My boat came with a Mantus anchor bridle, which I admit to having never used. For snubbing, I’ve simply used nylon rope secured to the anchor chain using two rolling hitches in series. However, for the scenario of leaving the boat unattended at an anchorage, I have been considering all options on the table.
The photo above shows the bridle as I found it in the deck locker. Can you spot the four issues I immediately noticed? Take a close look and then read about the things I saw.
- Split thimble. Split thimbles, like the one used here, can chafe rope. Only solid thimbles should be used (as an example, see Suncor’s extra heavy duty thimble). What’s the worst that can happen with split thimbles? Glad you asked. See this photo obtained from here. This would not be good for a medium- to long-term mooring situation.
- Misaligned thimble. The thimble is not aligned with the eye it’s spliced into. This will only exacerbate the chafing issue.

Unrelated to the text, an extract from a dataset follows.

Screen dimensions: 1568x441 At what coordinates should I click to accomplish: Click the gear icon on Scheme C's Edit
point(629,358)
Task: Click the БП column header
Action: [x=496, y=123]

- No seizing on shackle. The shackle pin is not seized to the shackle body, and may work itself loose or free over time. This is easily correctable by adding some seizing wire or a cotter ring.
- Spliced eyes in terminal ends. The boat ends of the bridle have spliced eye loops, which make it tempting to loop over the bow cleats, or worse, passed under the cleat and looped around the horns as shown here. The problem with this is, when the system is under significant load (as might be the case when wind exceeds 15 knots or so), you will never be able to get those off the cleats. This is especially problematic if you need to leave in a hurry. You will have no choice but to cut the lines using a knife, which will cost you precious time (assuming you’re able to find your knife in the dark, and it’s sharp enough to work). You should be using cleat hitches on your cleats, which can be removed quickly, even under load.
These may not be the only issues with the anchor bridle. Can you spot any others?